Monday, March 03, 2008

Goodbye to "Rational Expectations"

Consider an economic model in which the agents within the model act on decisions based on their understanding of the model. For ease of exposition, assume the models within the heads of the agents all have the same form, and that that form matches the actual model. The agents must estimate the parameters of the model.

Suppose the agents have made some estimate of the model parameter. Their decisions result in the parameters being set in the actual model. And the agents use the data generated from the actual model to make their estimates. A rational expectations equilibrium is said to result when the agents' estimates match the model parameters. A rational expectations equilibrium can be thought of as a fixed point of a function from the agents' estimated parameters to the actual parameters.

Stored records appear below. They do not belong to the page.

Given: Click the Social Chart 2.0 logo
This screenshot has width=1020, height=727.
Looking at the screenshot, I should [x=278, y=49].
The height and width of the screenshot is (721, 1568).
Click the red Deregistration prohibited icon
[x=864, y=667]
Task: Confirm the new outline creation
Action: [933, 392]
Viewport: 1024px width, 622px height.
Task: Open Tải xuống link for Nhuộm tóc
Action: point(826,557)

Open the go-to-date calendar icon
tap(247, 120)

Rational estimations is often applied to models of economic time series considered as stochastic processes. An important parameter for a stochastic process is the population mean at a given point in time. One can conceptually describe two types of sample means for a stochastic process:
  • At a single point in time across many realizations of a stochastic process
  • Across time samples for a single realization of a stochastic process
If and only if a stochastic process is ergodic, these two types of sample means converge as the number of realizations and the number of time samples increase.

Some stochastic processes observed in real world economies are non-stationary, for example, if they have a component growing at a constant rate. Non-stationary is sufficient for non-ergodicity, but not necessary. (For an example of a non-ergodic stationary process, consider a Spherically Invariant Random Process (SIRP).) Hence, some real-world processes are non-ergodic.

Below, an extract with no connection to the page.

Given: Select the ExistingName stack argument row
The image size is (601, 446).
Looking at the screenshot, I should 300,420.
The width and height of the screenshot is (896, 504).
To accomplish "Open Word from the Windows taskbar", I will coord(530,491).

Agents only have access to a single realization of some processes. They therefore cannot form a sample spatial average for such a process. They only can take statistics, such as a time average, for a time series. And, if that process is non-ergodic, such a sample average will have no tendency to converge to the true model parameter, which is an average across the population of all realizations.

So much for "rational expectations".

Reference
  • Paul Davidson (1982-1983). "Rational Expectations: A Fallacious Foundation for Studying Crucial Decision-Making Processes", Journal of Post Keynesian Economics, 5 (Winter): 182-197.

4 comments:

  1. True, true. But then that still leaves the question of how to model expectations. Adaptive expectations are equally undesirable being the opposite extreme case.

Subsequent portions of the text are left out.